I have identified the proposals. I refer again to the fact that there is no dispute as to contact taking place but rather the quantum. It is the reasoning behind wanting to restrict the husband’s time that needs consideration. Thus, the issues are defined. I need to turn then to the legal aspects. Section 60CA of the Act provides for the best interests principle to be the paramount consideration. That requires an examination of s 60CC.
Before doing so, I turn to s 61DA. It requires the Court to apply a presumption about parental responsibility but that should not be applied in this interim hearing because of the difficulty with making findings on such limited evidence. I propose therefore not to consider the parental responsibility issue.
The Court determines what is in a child’s best interests by considering the matters set out in s 60CC of the Act. The primary considerations are set out in s 60CC(2) and they are the benefit to the child of having a meaningful relationship with each parent and the need to protect the child from physical or psychological harm, from abuse, neglect or family violence. On the evidence, neither of those was of relevance here.
Whilst there is argument about the relationship, there seems little dispute that the wife wanted the child to have the benefit of a meaningful relationship with her father. There are no issues raised by the parties in respect of the second factor upon which I could make any findings.
There are additional considerations that must be considered. Dealing with them globally, I find that the views expressed by the child could not have any weight here because there is clear conflict in the evidence about whether the child enjoys and wants her time with the husband absent the attendance of the wife as against the pessimistic view held by the wife. The child’s views need to be sought from an independent source.
Questions of parental capacity, parental responsibility and family violence were not argued as affecting the determination.
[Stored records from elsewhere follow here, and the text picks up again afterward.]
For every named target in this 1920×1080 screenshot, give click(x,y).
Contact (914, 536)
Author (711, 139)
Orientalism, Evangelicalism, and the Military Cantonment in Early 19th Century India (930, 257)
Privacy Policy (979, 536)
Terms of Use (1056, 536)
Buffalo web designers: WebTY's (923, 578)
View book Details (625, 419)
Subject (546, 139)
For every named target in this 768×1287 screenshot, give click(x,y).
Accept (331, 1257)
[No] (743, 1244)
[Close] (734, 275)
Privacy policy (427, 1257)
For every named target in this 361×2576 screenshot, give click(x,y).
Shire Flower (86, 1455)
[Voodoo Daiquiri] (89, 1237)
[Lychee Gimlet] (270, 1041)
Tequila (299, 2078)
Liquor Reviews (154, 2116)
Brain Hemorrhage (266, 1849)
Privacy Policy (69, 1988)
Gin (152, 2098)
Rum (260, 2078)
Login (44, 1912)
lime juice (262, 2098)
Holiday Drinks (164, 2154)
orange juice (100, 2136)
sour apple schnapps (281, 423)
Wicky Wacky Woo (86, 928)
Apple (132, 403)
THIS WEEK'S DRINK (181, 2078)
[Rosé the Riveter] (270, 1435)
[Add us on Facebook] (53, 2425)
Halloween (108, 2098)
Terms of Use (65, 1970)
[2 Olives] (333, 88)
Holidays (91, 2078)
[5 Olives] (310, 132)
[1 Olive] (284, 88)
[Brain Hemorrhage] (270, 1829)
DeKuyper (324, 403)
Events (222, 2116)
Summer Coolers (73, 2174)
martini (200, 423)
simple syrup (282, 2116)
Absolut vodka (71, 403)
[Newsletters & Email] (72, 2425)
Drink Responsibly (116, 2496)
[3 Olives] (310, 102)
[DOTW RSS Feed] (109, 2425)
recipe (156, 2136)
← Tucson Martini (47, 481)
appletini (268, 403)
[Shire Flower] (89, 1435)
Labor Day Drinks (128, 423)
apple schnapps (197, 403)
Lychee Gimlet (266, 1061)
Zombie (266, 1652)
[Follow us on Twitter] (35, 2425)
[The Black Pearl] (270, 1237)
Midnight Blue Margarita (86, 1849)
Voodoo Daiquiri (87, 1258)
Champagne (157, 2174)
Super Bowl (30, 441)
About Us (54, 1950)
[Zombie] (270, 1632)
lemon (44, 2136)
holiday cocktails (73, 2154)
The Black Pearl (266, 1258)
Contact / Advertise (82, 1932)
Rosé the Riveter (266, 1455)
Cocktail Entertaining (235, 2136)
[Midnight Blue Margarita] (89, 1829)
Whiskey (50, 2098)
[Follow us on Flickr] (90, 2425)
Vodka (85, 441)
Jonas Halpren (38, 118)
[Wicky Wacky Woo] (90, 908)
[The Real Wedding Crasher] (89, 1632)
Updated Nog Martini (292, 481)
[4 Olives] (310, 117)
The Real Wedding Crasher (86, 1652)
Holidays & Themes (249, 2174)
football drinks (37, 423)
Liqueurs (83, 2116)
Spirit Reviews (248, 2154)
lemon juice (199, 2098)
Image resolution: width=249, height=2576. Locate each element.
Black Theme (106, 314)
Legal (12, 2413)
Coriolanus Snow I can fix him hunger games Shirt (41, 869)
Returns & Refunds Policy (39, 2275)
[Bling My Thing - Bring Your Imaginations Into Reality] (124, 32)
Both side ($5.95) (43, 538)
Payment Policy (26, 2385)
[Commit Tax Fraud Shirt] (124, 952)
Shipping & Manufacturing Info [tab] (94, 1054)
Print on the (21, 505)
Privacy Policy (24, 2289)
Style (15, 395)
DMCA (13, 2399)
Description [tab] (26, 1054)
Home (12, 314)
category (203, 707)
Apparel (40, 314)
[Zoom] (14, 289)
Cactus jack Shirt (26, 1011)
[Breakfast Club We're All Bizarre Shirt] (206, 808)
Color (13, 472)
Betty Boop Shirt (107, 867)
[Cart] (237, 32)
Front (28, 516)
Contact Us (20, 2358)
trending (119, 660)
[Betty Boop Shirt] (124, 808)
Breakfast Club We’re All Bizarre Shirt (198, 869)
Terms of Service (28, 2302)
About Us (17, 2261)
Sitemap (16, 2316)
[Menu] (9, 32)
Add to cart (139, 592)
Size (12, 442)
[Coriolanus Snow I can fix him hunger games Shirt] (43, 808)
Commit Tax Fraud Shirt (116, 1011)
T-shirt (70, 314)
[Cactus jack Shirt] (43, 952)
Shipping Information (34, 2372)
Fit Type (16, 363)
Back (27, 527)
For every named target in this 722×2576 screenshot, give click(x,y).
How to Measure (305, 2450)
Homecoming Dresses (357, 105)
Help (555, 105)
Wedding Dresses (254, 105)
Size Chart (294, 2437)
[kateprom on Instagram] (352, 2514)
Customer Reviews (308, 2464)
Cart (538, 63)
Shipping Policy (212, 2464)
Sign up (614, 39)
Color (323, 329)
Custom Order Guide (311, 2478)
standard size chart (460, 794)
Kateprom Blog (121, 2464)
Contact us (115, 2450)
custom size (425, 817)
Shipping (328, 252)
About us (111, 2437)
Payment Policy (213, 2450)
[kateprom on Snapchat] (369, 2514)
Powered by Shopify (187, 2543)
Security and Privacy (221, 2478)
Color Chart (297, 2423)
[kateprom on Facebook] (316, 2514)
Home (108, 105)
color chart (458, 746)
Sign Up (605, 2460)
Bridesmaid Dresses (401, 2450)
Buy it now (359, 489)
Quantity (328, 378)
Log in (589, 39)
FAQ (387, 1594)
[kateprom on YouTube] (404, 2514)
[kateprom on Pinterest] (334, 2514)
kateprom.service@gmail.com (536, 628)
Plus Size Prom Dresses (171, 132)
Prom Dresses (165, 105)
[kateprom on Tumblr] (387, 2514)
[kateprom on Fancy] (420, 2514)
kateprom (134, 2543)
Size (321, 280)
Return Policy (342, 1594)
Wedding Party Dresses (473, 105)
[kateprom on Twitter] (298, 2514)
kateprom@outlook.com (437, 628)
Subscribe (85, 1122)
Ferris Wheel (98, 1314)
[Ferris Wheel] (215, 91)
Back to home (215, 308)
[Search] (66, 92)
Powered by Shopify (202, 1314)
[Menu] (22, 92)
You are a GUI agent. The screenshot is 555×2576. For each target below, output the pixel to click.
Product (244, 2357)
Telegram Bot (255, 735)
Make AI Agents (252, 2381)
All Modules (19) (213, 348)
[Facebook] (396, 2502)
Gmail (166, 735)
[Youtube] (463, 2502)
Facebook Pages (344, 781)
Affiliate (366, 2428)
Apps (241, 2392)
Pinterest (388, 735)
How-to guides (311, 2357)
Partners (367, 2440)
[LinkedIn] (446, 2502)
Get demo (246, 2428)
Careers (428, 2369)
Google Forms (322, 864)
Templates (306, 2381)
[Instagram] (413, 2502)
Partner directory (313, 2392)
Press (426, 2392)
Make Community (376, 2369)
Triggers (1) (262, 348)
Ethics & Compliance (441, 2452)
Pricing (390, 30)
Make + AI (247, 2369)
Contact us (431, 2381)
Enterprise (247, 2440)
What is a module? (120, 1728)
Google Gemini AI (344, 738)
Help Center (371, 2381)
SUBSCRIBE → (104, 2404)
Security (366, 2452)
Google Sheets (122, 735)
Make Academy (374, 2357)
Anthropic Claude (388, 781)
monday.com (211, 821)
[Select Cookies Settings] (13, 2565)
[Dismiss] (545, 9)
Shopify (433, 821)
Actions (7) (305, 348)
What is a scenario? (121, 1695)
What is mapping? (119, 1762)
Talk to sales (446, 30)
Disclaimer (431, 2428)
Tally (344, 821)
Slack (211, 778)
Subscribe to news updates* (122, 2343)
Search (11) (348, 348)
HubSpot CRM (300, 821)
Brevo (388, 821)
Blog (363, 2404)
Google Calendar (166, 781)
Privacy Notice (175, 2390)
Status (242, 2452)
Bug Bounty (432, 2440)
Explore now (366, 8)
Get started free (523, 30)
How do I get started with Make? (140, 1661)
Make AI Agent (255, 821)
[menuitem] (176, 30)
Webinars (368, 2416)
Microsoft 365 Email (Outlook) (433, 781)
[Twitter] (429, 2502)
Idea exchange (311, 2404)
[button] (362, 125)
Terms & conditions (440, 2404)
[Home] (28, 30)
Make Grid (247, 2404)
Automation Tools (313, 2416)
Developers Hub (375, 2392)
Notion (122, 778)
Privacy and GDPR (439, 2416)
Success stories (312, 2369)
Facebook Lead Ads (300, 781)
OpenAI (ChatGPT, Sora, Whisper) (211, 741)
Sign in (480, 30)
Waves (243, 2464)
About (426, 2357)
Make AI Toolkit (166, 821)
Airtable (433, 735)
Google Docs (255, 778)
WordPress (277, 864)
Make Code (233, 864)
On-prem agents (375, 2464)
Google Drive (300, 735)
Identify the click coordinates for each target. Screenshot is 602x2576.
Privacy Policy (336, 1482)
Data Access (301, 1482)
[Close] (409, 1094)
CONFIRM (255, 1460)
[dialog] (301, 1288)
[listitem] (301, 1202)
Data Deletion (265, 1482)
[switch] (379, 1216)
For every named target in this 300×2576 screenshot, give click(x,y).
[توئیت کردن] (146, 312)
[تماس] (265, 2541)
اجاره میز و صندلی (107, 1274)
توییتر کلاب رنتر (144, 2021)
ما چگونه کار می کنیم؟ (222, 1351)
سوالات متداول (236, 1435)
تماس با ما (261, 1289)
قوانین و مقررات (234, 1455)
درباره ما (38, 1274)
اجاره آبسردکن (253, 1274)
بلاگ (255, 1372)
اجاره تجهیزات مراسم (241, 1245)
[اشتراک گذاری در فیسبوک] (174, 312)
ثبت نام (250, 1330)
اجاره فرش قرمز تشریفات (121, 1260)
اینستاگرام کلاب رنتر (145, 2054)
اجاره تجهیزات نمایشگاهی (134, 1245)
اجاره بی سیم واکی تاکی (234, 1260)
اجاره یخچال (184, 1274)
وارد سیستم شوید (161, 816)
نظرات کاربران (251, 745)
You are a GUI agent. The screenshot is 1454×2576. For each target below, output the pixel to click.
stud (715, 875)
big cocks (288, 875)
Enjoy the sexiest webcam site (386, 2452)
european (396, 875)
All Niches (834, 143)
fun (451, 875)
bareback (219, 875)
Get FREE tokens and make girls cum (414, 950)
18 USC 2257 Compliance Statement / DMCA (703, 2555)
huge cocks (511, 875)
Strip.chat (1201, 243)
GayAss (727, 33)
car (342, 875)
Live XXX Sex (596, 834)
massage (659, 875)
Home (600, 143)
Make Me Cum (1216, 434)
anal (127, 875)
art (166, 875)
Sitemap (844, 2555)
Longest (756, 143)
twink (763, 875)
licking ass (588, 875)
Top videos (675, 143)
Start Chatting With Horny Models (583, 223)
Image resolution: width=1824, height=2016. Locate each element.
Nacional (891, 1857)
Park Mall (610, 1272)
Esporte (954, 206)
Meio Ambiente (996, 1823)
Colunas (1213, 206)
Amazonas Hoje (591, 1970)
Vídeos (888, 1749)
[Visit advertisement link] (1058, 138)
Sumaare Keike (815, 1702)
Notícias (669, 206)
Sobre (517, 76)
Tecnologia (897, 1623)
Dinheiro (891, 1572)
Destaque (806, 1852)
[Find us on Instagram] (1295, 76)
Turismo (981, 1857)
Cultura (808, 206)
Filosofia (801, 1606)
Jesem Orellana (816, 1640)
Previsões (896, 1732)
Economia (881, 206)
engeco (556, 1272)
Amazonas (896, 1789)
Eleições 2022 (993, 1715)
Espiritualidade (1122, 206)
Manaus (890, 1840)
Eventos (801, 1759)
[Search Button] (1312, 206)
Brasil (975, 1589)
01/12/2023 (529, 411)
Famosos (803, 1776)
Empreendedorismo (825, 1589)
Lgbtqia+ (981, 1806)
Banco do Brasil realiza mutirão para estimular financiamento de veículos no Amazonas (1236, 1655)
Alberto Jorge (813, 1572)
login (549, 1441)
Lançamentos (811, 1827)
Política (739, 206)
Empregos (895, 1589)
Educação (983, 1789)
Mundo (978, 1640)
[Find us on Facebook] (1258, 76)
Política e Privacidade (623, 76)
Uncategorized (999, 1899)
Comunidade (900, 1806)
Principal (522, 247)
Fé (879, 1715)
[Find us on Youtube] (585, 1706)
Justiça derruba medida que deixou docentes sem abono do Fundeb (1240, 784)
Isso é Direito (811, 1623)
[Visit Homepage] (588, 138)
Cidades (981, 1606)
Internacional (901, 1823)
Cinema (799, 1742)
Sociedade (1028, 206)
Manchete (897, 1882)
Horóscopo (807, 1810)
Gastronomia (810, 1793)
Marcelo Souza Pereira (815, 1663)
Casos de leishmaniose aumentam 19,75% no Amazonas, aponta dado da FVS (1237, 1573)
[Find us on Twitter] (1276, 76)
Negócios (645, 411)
The wife wanted the Court to accept that the husband is economically irresponsible but at this stage, the untested evidence does not support such a conclusion. I have mentioned the family violence issues but the facts upon which that order was sought and made, are disputed and I have no reasons before me as to why the order was made. That is an issue for trial and does not seem to me to be of significance in this interim hearing bearing in mind that the wife took the child to America.
The nature of the child’s relationship with each of her parents is open to argument but I refer again to the fact that the wife wanted the child to have time with her father. That must mean that the wife accepts there is a relationship there.
Nothing turns on the question of the impact on the child by these orders. I said in discussion that if she cannot cope with the time with her father, it will be an unpleasant experience for everyone and that will be a portent for things to come.
The Court is entreated to contemplate the objects I began these legal aspects with; they underpin the issues that have to be determined.
In my view, there is nothing in this case that suggests the child will not enjoy and benefit from the time with her father. I am not satisfied there is any argument about the husband’s capacity as a parent. I am not satisfied that anything the wife has said would enable me to find he is an inappropriate parent or that the child is at risk in his care.
On those bases, the child deserves to have the time with the husband and his proposal is the most logical one.
I certify that the preceding thirty seven (37) paragraphs are a true copy of the reasons for judgment of the Honourable Justice Cronin delivered on 5 March 2014.